Recent Malaysian case laws have determined on what is confusing similarity, as a test to determine whether a trademark conflicts with another registered mark hence resulting in trademark infringement.
In Y-Teq Auto Parts (M) Sdn Bhd v X1R Global Holding Sdn Bhd & Anor  2 MLJ 609, the Court granted full protection to a mark that has been determined to be well-known mark, which was X-1R for lubricant oil for goods in Class 4. The defendant, filed an application of XOne1R for motorcycle spare parts, and the Court of Appeal upheld the High Court’s decision to expunge the defendant’s trademark. The reason presented was that the appearance of the mark was too similar to the complainant and there was a trade connection even though the defendant’s application was filed in a different class.
On the other hand, in the case of Merck Kgaa v. Leno Marketing (M) Sdn Bhd; Registrar of Trade Marks (Interested Party)  1 LNS 1006, the Pianotist Principle was applied and the Court held that the “Bion” mark and “Bionel” mark are not confusingly similar.

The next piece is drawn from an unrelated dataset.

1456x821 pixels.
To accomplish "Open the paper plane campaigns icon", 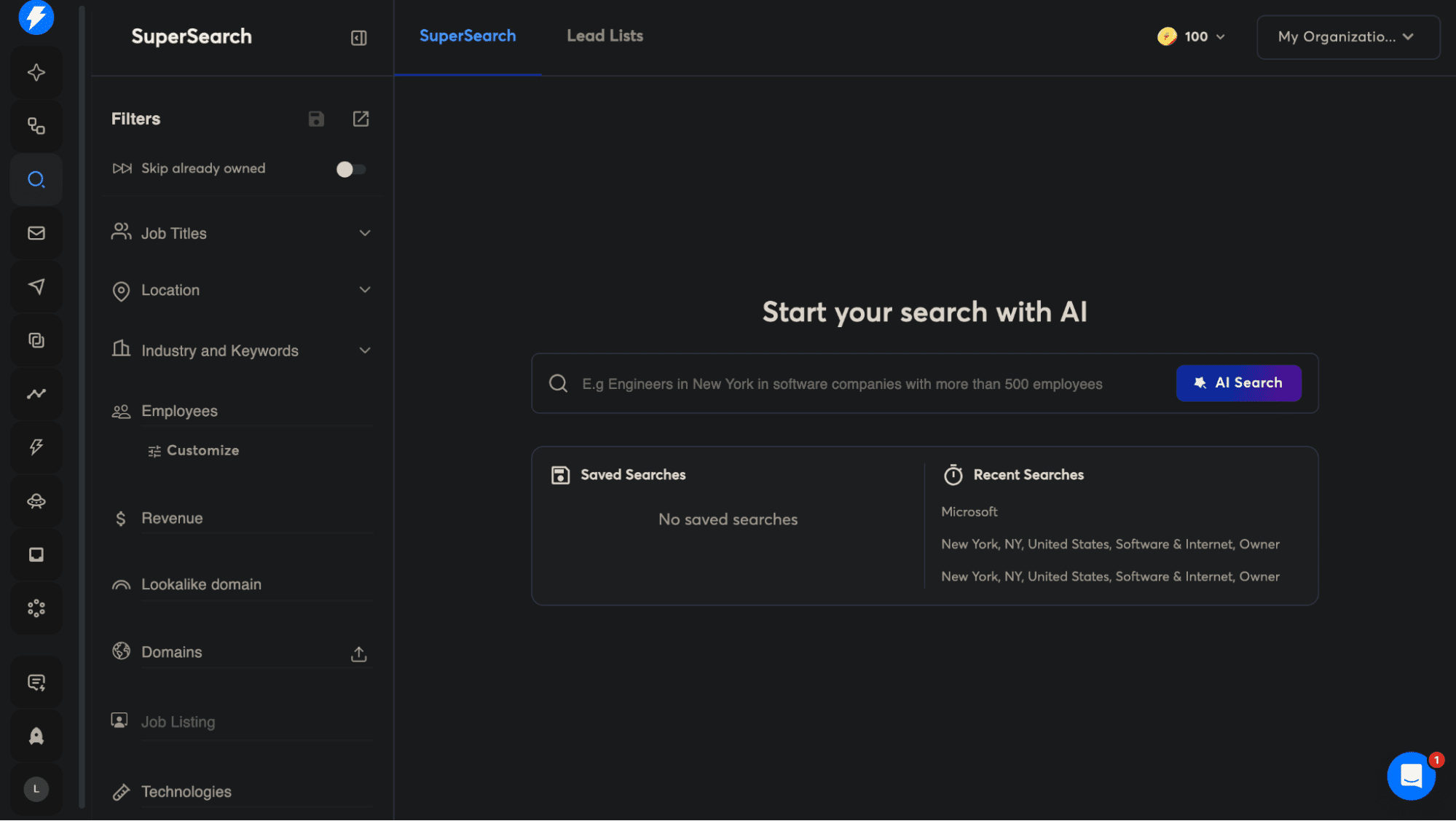I will pos(36,286).
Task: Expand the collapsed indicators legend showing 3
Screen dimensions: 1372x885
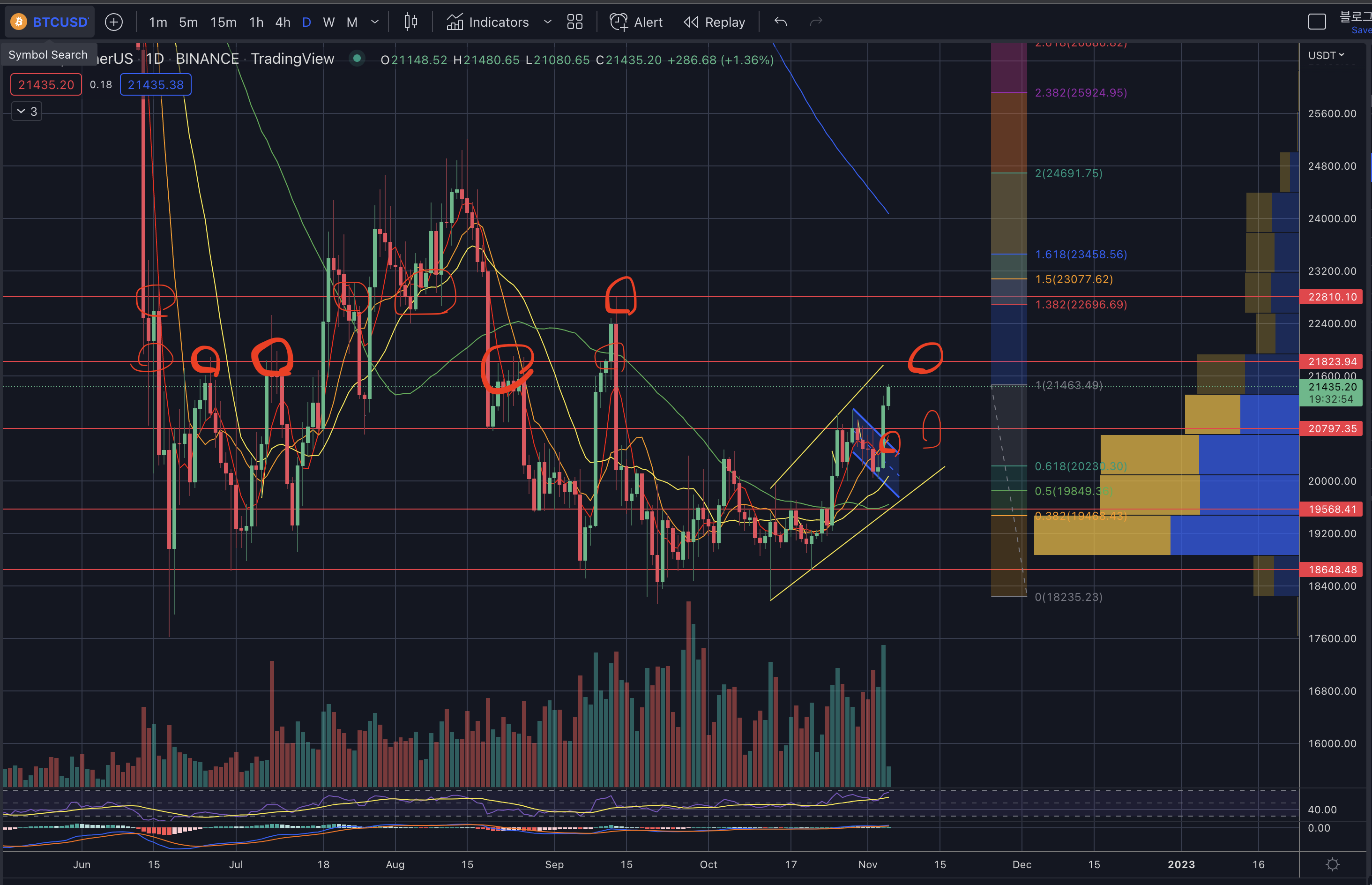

The Pianotist Principle was held from the case of Re Pianotist Co’s Application (1906) 23 RPC 774 at 777 and the Judge stated that:
“You must take the two words. You must judge of them, both by their look and by their sound. You must consider the nature and kind of customer who would be likely to buy those goods. In fact, you must consider all the surrounding circumstances; and you must further consider what is likely to happen if each of those trade mark is used in a normal way as a trade mark for the goods of the respective owners of the marks.”
In a nut shell, it is the court’s discretion in deciding whether or not a trademark is similar to another registered trademark. If the answer is affirmative, the subsequent trademark may be expunged, as to protect the rights of the registered trademark.
Hence, it can be seen that the registration of a trademark is important to avoid another party from abusing your right. Protection will only be given if it is registered with the IP offices in that particular jurisdiction.